How to Split Your Data

This tutorial explains different data splitting strategies in Nkululeko for supervised machine learning experiments. Based on the blog post by Felix Burkhardt.

Why Split Data?

In supervised machine learning, you typically need three kinds of datasets:

Train data: To teach the model the relation between data and labels
Dev data (development): To tune meta-parameters of your model (e.g., number of neurons, batch size, learning rate)
Test data: To evaluate your model ONCE at the end to check on generalization

All of this is to prevent overfitting on your train and/or dev data. If you’ve used your test data for a while, you might need to find a new set, as chances are high that you overfitted on your test during experiments.
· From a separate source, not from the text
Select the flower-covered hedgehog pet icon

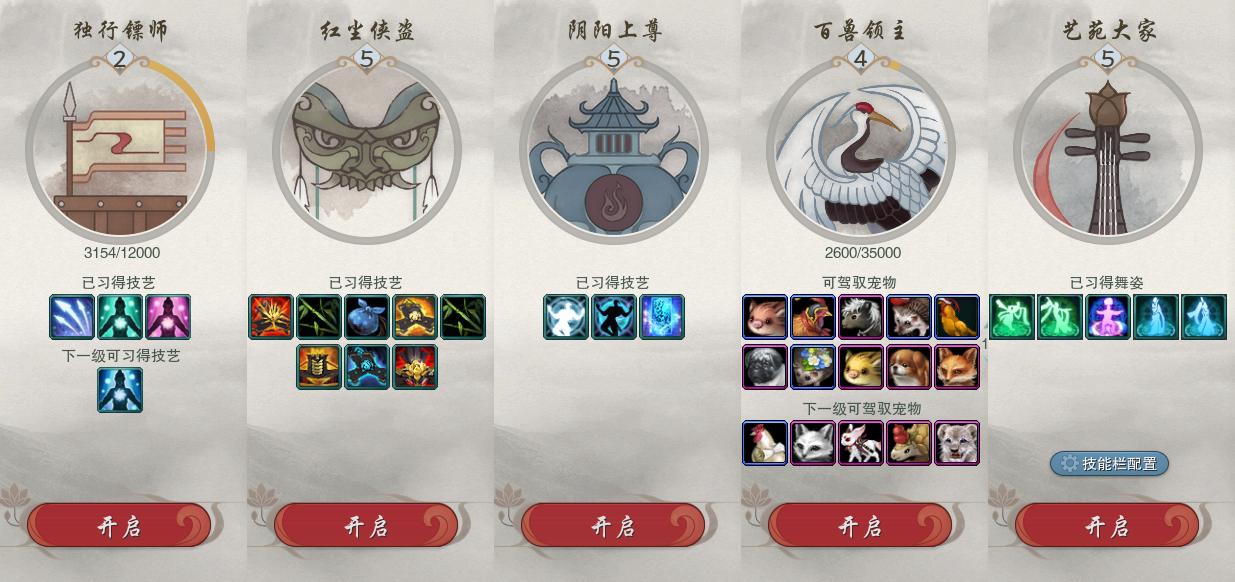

Rules for Good Data Splits

Train and dev can be from the same set, but the test set is ideally from a different database
If you don’t have much data: use an 80/20/20% split
If you have masses of data: use only so much dev and test that your population seems covered
If you have really little data: use k-fold cross-validation for train and dev, but the test set should still be separate

Split Strategies in Nkululeko

Nkululeko offers several split strategies configured via split_strategy in the [DATA] section:

1. Specified Split

Use predefined train and test files. Ideal when you have a standard benchmark dataset with official splits.

Configuration:

[DATA]
emodb.split_strategy = specified
emodb.test_tables = ['emotion.categories.test.gold_standard']
emodb.train_tables = ['emotion.categories.train.gold_standard']

Example: exp_emodb_split_specified.ini

Run:

python -m nkululeko.nkululeko --config examples/exp_emodb_split_specified.ini

When to use:

You have official benchmark splits
You want reproducible comparisons with other research
Dataset provides predefined train/test files

2. Random Split

Randomly assign samples to train and test sets. Simple but doesn’t guarantee speaker independence.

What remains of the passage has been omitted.